If this season passes the 20-count of episodes, I will be faking my death and fleeing the country by boat to avoid having to write that many articles about this show.

But luckily for the people who have the pleasure of knowing me, I think this season will be shorter than that, not only because this cast sucks and I can't imagine ratings are awesome, but because one of the original cast members, a self-ID'ed Zionist influencer, left the show mid-season (under dubious circumstances) and all the footage she was in had to be cut out. That probably saves us like… two or three hours of screen-time? 

I pray that I'm right. Anyway, I don't know, this week the ladies continued to vacation in Anguilla. They bullied Jenna Lyons to tears and made her open up about her mother's Asperger's. Then, they went to the beach, Sai De Silva talks about her mother's alcoholism, and Erin Lichy says something rude about Brynn Whitfield freezing her eggs. Nobody is even close to throwing a drink at someone else this season, and it's making me really depressed.

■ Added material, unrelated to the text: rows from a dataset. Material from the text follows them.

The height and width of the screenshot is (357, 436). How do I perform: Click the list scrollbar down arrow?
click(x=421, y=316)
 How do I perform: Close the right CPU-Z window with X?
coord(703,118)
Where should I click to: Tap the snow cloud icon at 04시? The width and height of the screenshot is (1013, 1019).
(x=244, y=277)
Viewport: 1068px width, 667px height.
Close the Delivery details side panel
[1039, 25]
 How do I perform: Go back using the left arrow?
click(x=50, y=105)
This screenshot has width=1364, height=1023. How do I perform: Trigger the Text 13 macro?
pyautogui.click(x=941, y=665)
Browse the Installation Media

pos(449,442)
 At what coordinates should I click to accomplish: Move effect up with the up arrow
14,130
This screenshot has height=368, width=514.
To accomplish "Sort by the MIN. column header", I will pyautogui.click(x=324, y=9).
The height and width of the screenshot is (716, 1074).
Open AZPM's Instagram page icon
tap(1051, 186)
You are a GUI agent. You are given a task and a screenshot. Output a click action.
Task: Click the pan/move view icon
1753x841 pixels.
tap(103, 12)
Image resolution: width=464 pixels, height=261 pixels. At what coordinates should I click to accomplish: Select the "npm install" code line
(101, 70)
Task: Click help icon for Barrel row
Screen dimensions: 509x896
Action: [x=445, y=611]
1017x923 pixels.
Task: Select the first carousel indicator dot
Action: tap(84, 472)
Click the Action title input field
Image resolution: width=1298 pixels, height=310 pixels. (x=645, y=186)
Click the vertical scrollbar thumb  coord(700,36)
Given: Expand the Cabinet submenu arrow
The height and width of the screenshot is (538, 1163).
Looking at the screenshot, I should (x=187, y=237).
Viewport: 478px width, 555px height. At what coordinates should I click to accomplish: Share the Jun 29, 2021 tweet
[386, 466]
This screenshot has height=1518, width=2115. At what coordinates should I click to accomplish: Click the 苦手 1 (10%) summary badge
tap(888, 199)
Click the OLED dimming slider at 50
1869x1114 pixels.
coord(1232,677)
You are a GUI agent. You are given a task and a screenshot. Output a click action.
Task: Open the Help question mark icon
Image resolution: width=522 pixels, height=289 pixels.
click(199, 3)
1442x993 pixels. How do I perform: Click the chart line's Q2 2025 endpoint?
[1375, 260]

Most authentic New York City moment: Jessel Taank obfuscates her nice childhood 

Either these women are obsessed with talking about childhood trauma, or the editors were going through it this season, because it feels like we're getting into someone's trauma every episode. After the aforementioned Asperger's revelation from Lyons, the group of women turn their attention to Jessel Taank (who already caught flack from the group earlier this season for being a princess who gets whatever she wants) and ask her about her upbringing. So, like every New York City transplant who has loving and let's say financially generous parents but feels the need to pretend otherwise for social caché, she absolutely fails to beat those allegations, and instead talks about how her uncles were homeless artists when they emigrated to Europe. Classic! 

Call me a cynic, but I think some of these women are leveraging admittedly tough pasts to justify their extravagant, frivolous present—and to feel superior to Taank, who's insecure enough to try and play the game they've thrown her into. 

Aw, rich women, they're just like us! 

Least authentic New York City moment: Everything else

Look, they're not even in New York for this one, and I don't think they kill it on the authenticity front even when they are, so I don't have a lot to say here. However, I do want to talk about the singular funny moment from this episode. After De Silva describes taking her mother off of life support—AS THE WOMEN ARE DRINKING MIMOSAS ON THE PATIO OF THEIR VACATION HOUSE IN TROPICAL PARADISE, THE PERFECT TIME FOR THIS KIND OF CONVERSATION, OBVIOUSLY—she mentions that she has her mother's ashes in a shopping bag in her closet, back in New York. The show cuts to a confessional shot of Taank, who remains the sole woman on this show who understands what she is getting paid to do. She quips: "I hope it's an Hermes bag or a Chanel bag. You wouldn't want that to be, you know, Target or Walmart." 

This is an objectively terrible thing to say, and it's also exactly why anyone who watches these kinds of shows is watching. Unfortunately, I foresee these moments remaining few and far between, however long this season drags on.